INPUT MATERIAL:
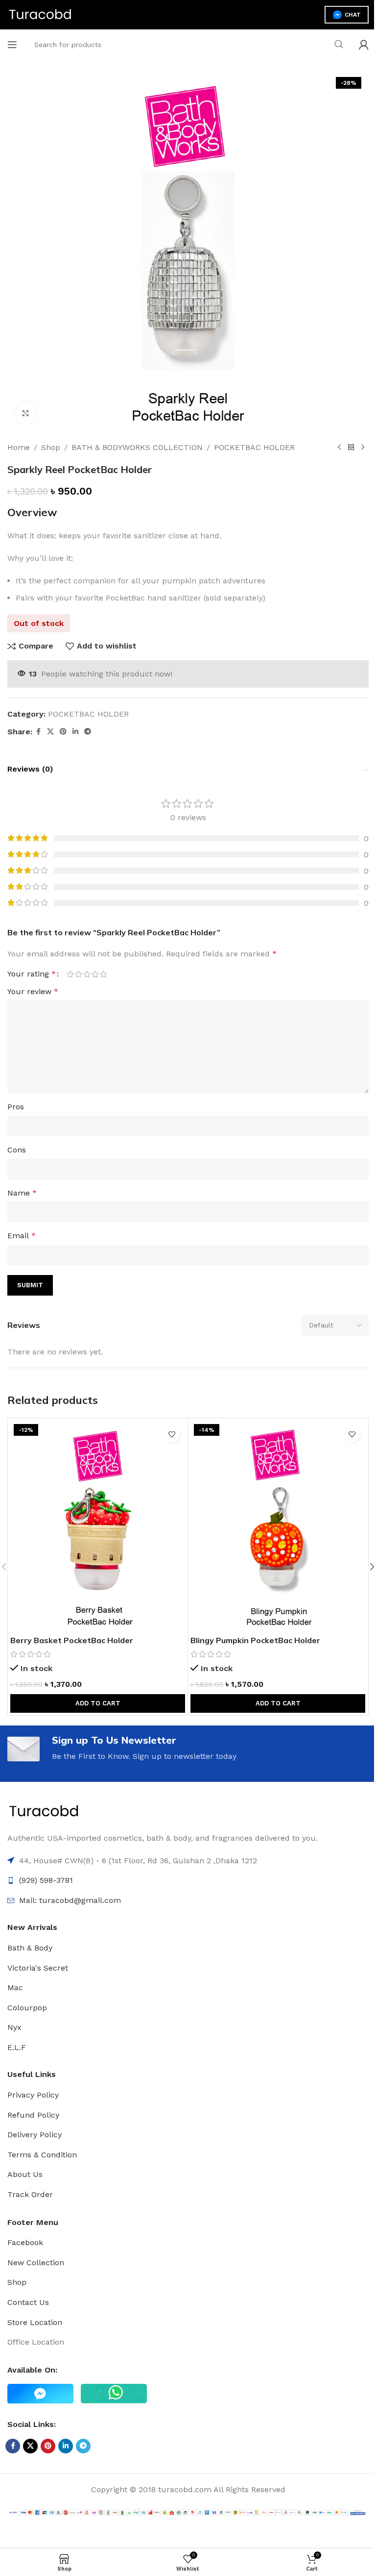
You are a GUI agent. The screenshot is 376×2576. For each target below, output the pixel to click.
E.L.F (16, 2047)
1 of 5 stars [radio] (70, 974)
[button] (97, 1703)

---

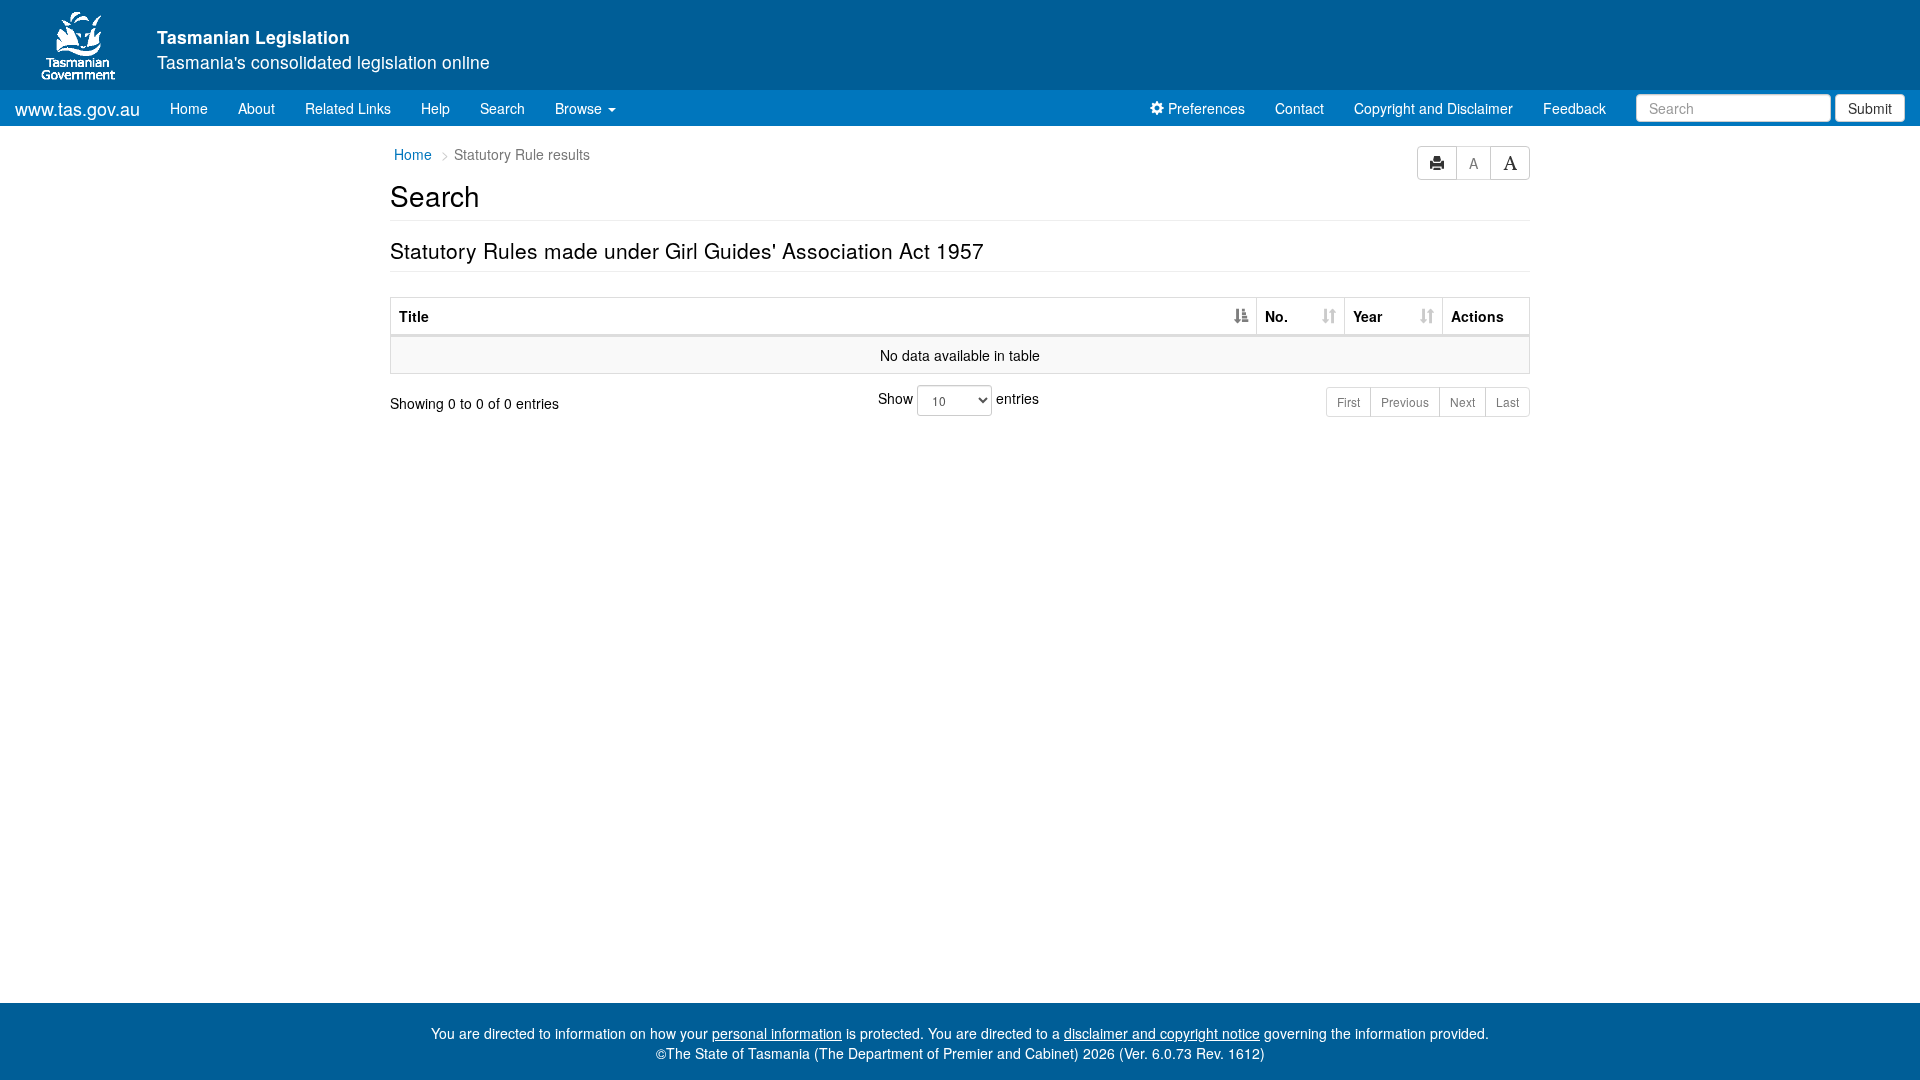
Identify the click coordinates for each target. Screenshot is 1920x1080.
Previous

* * *

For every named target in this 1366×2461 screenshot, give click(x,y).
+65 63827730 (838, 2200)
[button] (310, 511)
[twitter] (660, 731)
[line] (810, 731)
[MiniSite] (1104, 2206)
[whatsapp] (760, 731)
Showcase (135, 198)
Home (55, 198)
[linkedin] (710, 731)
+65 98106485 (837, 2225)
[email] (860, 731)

DIRECTIONS FOR THIS TASK:
Going back over the entries above, copy word for word every line from the one that has "You are a GUI" on through the one that has "[button] (97, 1703)".

RESPONSE FOR THIS EXERCISE:
You are a GUI agent. The screenshot is 376×2576. For each target below, output the pixel to click.
E.L.F (16, 2047)
1 of 5 stars [radio] (70, 974)
[button] (97, 1703)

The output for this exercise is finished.